Kothu parota using chapatis| Kothu Roti| Kothu chapathi|Chapathi Kothu Parotta
Kothu Chapathi is very tasty dish and when you don’t have time to make Maida Parotta/ Parota you can satisfy your craving using leftover chapati dough. I usually make my chapati fresh while making this dish but it will be more easy to make when you have leftover chapati. The making of chapathi time will be saved. It will take totally 20 mins to finish the dish if chapathi is ready in advance.
Chapathi can be made and stored in ziplock the previous night. I send this kothu chapati for lunch and my hubby loves it. Weekends are my first option for making this recipe.If you have leftover khurma or salna then dont forget to add this to the chapathi kothu. The flavor will be very very tasty. I like my kothu chapathi without salna or khurma but if you like it strong do add the leftover salna or khurma . Chapathi can be made plain or can be made as layers for preparing this dish. I like doing my kothu on the iron griddle. Kothu means minced(tearing the chapathi to fine shredded pieces using hands and then beating it using 2 strong ladle )
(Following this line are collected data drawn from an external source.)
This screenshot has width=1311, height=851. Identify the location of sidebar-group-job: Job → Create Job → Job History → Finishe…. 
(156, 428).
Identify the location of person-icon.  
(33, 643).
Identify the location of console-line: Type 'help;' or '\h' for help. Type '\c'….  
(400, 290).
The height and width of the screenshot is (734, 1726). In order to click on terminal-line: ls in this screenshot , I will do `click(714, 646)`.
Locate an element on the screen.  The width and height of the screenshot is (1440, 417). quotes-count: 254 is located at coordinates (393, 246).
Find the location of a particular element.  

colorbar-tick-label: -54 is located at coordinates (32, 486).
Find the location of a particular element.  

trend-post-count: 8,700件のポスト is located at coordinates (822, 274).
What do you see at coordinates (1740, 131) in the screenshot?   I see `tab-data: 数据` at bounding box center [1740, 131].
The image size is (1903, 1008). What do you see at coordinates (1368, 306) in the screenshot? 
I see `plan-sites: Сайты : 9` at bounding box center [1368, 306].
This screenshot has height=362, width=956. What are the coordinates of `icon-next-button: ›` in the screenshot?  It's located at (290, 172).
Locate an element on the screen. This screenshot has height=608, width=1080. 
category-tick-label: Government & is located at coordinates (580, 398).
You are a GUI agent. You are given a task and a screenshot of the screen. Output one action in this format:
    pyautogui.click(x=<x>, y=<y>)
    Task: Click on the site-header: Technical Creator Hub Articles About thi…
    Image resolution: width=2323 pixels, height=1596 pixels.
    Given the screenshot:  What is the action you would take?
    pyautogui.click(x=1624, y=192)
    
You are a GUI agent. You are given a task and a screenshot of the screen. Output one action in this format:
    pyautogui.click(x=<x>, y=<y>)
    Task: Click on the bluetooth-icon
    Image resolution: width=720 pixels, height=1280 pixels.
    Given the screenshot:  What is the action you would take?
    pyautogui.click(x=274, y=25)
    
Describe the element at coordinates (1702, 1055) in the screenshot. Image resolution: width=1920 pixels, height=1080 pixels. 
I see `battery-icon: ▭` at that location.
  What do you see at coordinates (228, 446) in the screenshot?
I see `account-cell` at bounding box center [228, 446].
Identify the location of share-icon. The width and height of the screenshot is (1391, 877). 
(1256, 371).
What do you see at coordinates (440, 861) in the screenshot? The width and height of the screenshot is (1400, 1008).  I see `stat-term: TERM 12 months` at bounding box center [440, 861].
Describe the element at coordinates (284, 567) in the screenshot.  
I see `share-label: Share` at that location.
You can make lots of variety with chapathi and this is one of the tastiest way of making kothu chapathi. You don’t really need any extra ingredients for this dish. If you just follow the exact measurements above you will get the exact yummy taste you get on streets while tasting the kothu parotta. I love chilly parotta also a lot and the same procedure can be done using chapathi also. Wraps and other varieties can be made too. I will slowly post everything in my blog and you can enjoy many varieties of recipe using chapathi. Okay now off to making of kothu parota using chapathi or Kothu chapathi.
Step by step making of kothu chapathi
- Prep Time : 15 minutes
- Cook Time : 20 minutes
- Yield : 3 people
- Chapathi/ Roti - 6-8 slices
- Jeera/ Fennel seed - 1 tsp
- Onion,finely chopped - 1/2 bowl
- Tomatoes,finely chopped - 2
- Ginger garlic paste - 2 tsp
- Green chillies,long slit - 3
- Turmeric powder - 1/4 tsp
- Chilly powder - 1/2 tsp
- Coriander Powder - 1 tsp
- Garam masala - 1/2 tsp
- Salt to taste
- Mint leaves,chopped - handful
- Cabbage,thinly shredded - 1/4 cup
- Carrot,grated - 4 tsp
- Green Peas - 1/4 cup
- Capsicum(optional) - 1/4 cup
1. Chop all the veggies mentioned above. Make chapathi or if you have leftover chapathi tear them to small pieces and keep it separate.
2. Heat Iron pan or Iron griddle and add oil, to this add jeera or fennel seeds. Saute for a min. Now add onion, ginger garlic paste and saute for few mins so the raw smell from ginger garlic paste is gone. Now in a blender, lightly beat the chopped tomatoes to make it little loose. Not like pulp just little juicy(Sorry I forgot to click the picture)
3. Now add the mashed tomatoes to iron pan and saute it for few mins. Then add all the veggies like cabbage, peas, capsicum and grated carrot and saute for few mins. Then add turmeric powder, chilly powder, coriander powder, garam masala and salt. Let it cook for few mins. Do not add any water. Keep stirring and beat using two ladle as shown in pic.
4. Now add the shredded chapathi pieces and see to it that everything is well coated. Using both the ladle keep beating the chapathi and it will get nicely roasted and minced to small pieces.(If you have any leftover khurma or salna then add it now and coat everything well together)I didn't have any leftover khurma so I just enjoyed it without khurma. Garnish with mint leaves and nicely beat it with ladle and switch off the flame.
5. YUmmy and tasty kothu chapathi is ready to eat. Serve it with raita and enjoy for breakfast or dinner.